El joven naronés diseñó la herramienta como proyecto de fin de carrera
20 jul 2013 . Actualizado a las 07:00 h.No es el primero de su tipo, pero sí el primero para un dispositivo móvil Android. Pablo Sande, un naronés de 23 años, ha desarrollado la aplicación de visión artificial OpenVision que mediante la cámara del teléfono identifica formas y colores y contornos del entorno. Es una aplicación muy intuitiva, con la que se puede interactuar fácilmente y con la que el usuario puede ahondar en su conocimiento sobre la visión artificial.

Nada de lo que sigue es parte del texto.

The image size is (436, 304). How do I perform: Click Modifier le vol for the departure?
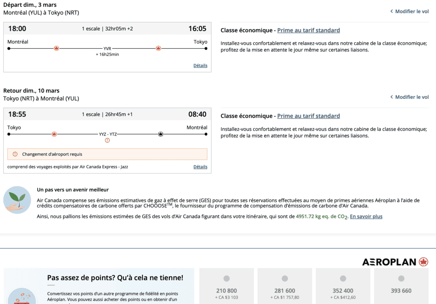[410, 12]
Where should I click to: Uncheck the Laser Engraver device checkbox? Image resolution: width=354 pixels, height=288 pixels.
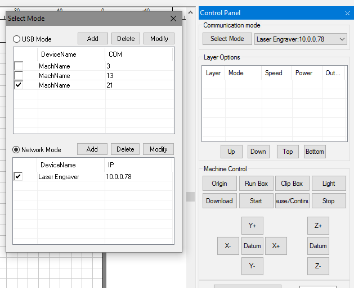pos(19,177)
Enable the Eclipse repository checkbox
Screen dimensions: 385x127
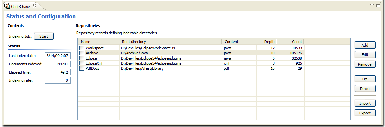(x=82, y=58)
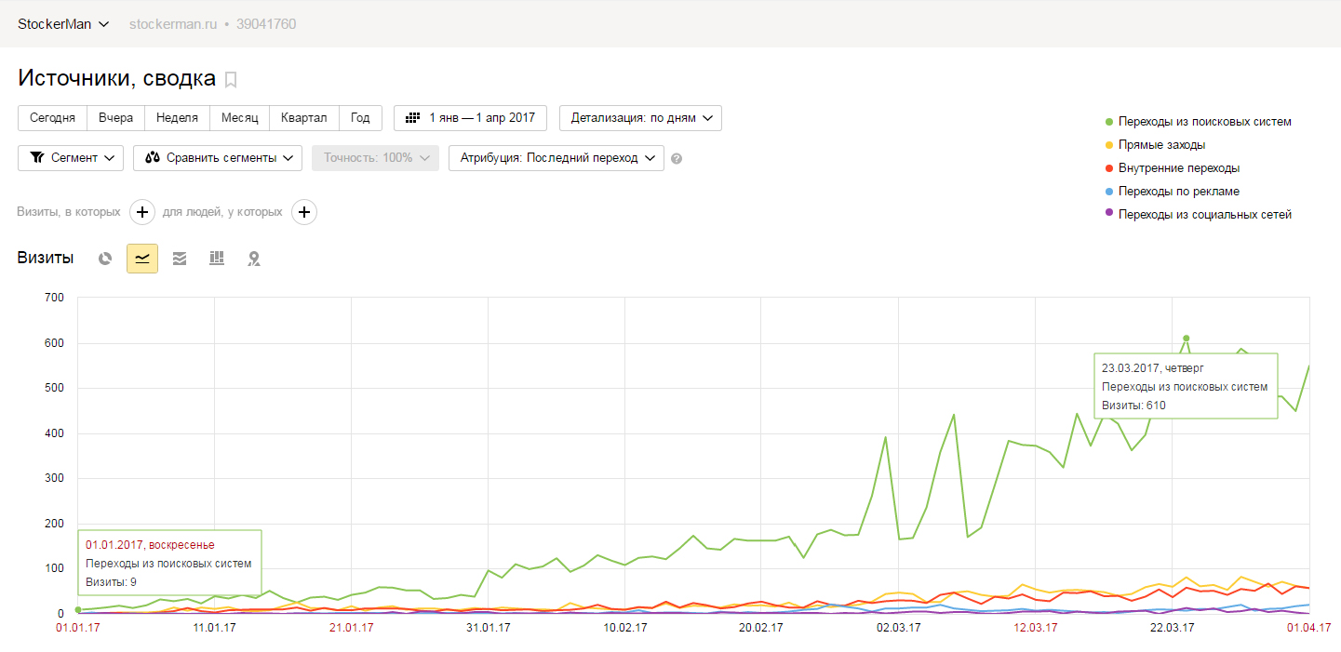
Task: Select the Квартал period tab
Action: [x=304, y=118]
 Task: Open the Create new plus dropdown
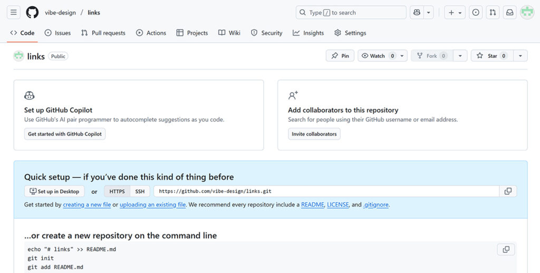point(455,12)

Sande estudió ingeniería técnica en Informática de Sistemas en la Universidade da Coruña. «No es que mi pasión sean los ordenadores, me gustan, eso sí. Pensé, ¿qué puedo hacer que tenga más o menos salida? Y como la informática más o menos me gustaba, pues ya está. Además, la informática tiene la ventaja de que las cosas las puedes hacer tu solo, como las aplicaciones, no es como el trabajo de un arquitecto, por ejemplo».
Mercado
En su último año debía presentar el clásico trabajo de fin de carrera, y sabía que quería pensar «en Android»: «Tenía en mente que quería hacer una aplicación en Android, porque es lo que está reventando el mercado ahora mismo, además siempre me llamó mucho el tema de la inteligencia artificial pues decidí orientarlo hacia la visión artificial, y adaptarlo para móvil, porque estos programas los hay parecidos pero para ordenador. Quería que el usuario pudiese ver como funcionaba, jugar con los parámetros...»
Este tipo de programas a un nivel más industrial ya existen, y se están desarrollando cada vez más, tal y como explica el propio Pablo: «Este tipo de programas pueden instalarse, por ejemplo, en coches. La cámara puede programarse para reconocer formas y colores y de esta forma identificar las señales».

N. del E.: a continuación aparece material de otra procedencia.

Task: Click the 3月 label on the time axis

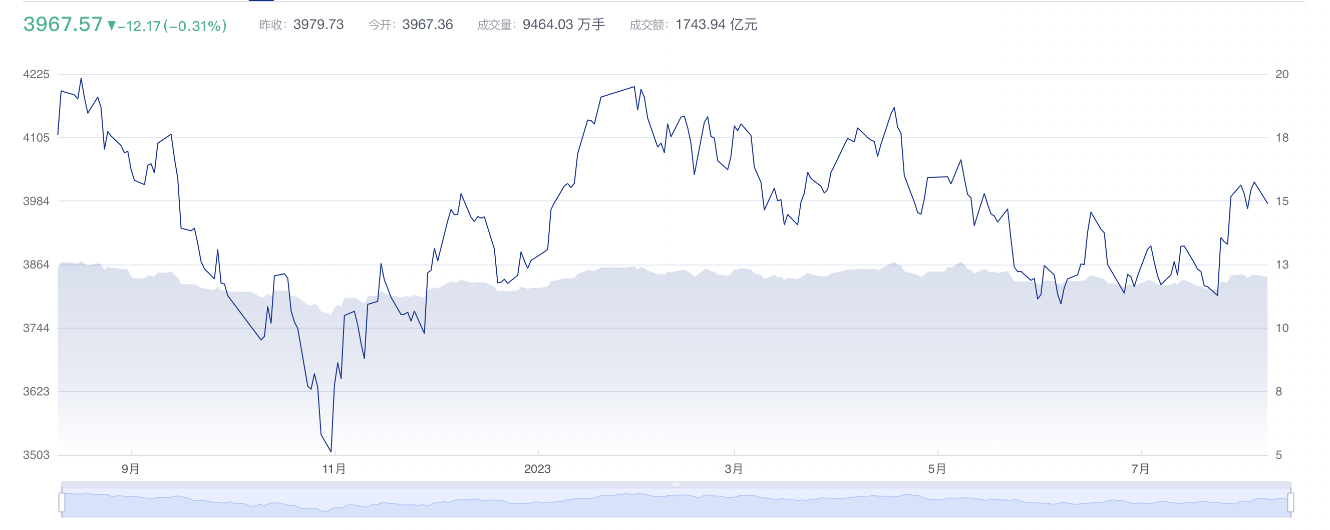Action: (x=734, y=469)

la novedad de la aplicación es precisamente la plataforma.
Proceso de creación
Para crear OpenVision, Pablo tuvo que empezar por familiarizarse con Android, su sistema de funcionamiento, política etcetera, y luego aprender a visitar y utilizar la librería gráfica OpenCV, un software que genera y almacena imágenes que luego un usuario puede coger y utilizar cuando las necesite. «Creé la cámara como aplicación base y luego fui añadiendo modificaciones, el reconocimiento de bordes, color, luego líneas y poco a poco sumando».
Este proyecto de fin de carrera le ha valido una matrícula de honor, pero insiste en que los ordenadores no son su vida. «En mi tiempo libre hago de todo, de todo menos estar sentado frente al ordenador», concluye el joven naronés.